__Work instructions__: Retype exactly the lines of the listing below from the one with "You are a computer-use" through the last, both included, and leave every picture out.

Top of Task data

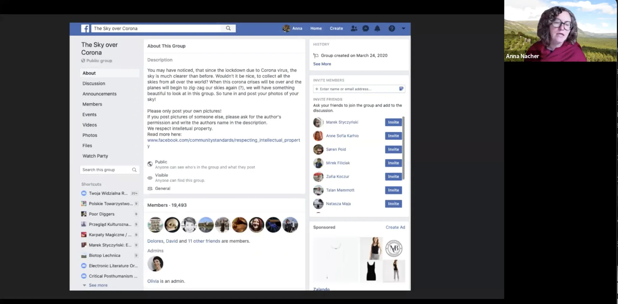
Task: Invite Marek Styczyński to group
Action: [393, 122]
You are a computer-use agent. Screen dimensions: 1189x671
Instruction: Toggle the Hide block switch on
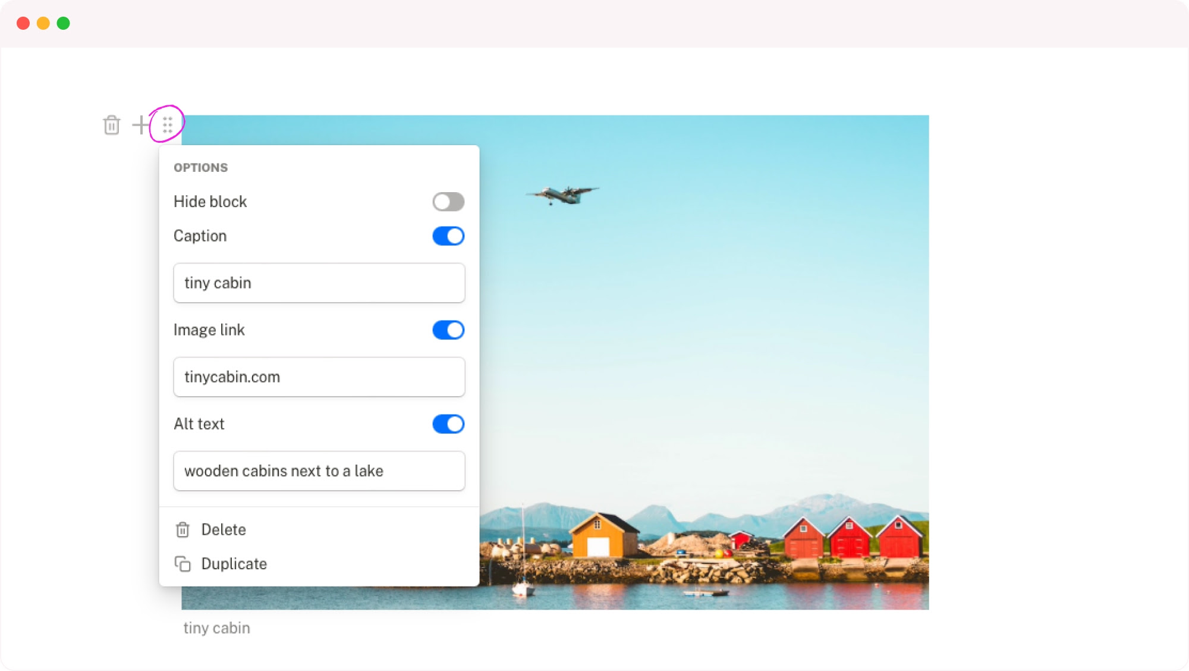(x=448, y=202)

Bottom of Task data

__The completed task__:
You are a computer-use agent. Screen dimensions: 1189x671
Instruction: Toggle the Hide block switch on
(x=448, y=202)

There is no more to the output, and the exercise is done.